Volcanic activity started in the central Ethiopian plateau around 30 mya, long before rifting began. The first period of activity deposited flood basalts and rhyolites from 500 m to 2000 m thick. Uplift of the Ethiopian plateau began around this time or soon after. Between 30 and 10 mya synrift shield volcanoes deposited from 1000 m to 2000 m of additional material over the Ethiopian flood basalts. Rifting in Ethiopia began about 18 mya in the southwest and 11 mya in northern parts of the Main Ethiopian Rift as the opening of the Gregory rift caused the Afar triple junction to form. Volcanism from the Middle Pleistocene onward formed a chain of volcanoes along the floor of the rift throughout its length, dividing it into separate valleys.

There are some indications that the lithosphere may have thinned below the Gregory Rift, although based on basalt geochemistry the lithosphere is at least 75 km thick in southern Kenya.

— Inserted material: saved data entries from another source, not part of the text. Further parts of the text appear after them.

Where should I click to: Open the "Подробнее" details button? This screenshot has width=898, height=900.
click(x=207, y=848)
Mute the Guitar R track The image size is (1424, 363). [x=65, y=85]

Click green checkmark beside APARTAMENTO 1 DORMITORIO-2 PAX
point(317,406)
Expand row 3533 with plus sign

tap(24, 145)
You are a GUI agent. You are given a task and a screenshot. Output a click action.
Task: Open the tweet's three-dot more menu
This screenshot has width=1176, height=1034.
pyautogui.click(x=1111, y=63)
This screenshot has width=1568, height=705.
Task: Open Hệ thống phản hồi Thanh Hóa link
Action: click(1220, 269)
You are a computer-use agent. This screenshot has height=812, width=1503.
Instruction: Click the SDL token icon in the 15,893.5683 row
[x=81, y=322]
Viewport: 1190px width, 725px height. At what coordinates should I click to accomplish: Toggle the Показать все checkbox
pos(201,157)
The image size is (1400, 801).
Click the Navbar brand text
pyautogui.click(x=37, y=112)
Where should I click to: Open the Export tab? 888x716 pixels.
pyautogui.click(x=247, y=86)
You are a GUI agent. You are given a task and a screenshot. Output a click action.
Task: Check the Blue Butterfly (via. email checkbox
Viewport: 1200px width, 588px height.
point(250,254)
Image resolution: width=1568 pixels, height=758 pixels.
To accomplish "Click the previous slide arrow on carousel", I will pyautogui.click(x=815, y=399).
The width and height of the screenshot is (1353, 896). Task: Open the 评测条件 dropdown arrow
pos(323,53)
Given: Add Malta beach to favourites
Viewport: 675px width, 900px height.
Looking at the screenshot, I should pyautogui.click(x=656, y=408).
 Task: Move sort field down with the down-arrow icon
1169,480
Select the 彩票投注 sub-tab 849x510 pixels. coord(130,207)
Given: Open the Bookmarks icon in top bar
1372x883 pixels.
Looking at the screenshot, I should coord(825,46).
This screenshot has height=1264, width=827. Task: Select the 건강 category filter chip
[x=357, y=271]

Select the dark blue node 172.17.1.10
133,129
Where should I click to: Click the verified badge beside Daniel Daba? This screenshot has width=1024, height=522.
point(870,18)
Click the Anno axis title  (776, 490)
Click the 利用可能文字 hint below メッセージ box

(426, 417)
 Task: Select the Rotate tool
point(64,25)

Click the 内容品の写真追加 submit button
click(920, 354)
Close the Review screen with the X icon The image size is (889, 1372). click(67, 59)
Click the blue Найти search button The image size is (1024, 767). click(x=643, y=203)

The Gregory Rift is oriented north-south, and in the past the minimum horizontal tectonic stress direction was east-west, the direction of extension. The alignment of rows of small vents, cones, domes and collapse pits in the Suswa, Silali and Kinangop Plateau regions support this theory. However, data from oil and gas exploration wells in Kenya, vents in volcanic shields to the east of the rift at Huri Hills, Mount Marsabit, and Nyambeni Hills and recent small cones at Suswa and east of the Silali caldera all indicate that the minimum horizontal stress direction has changed to NW-SE within the last half million years.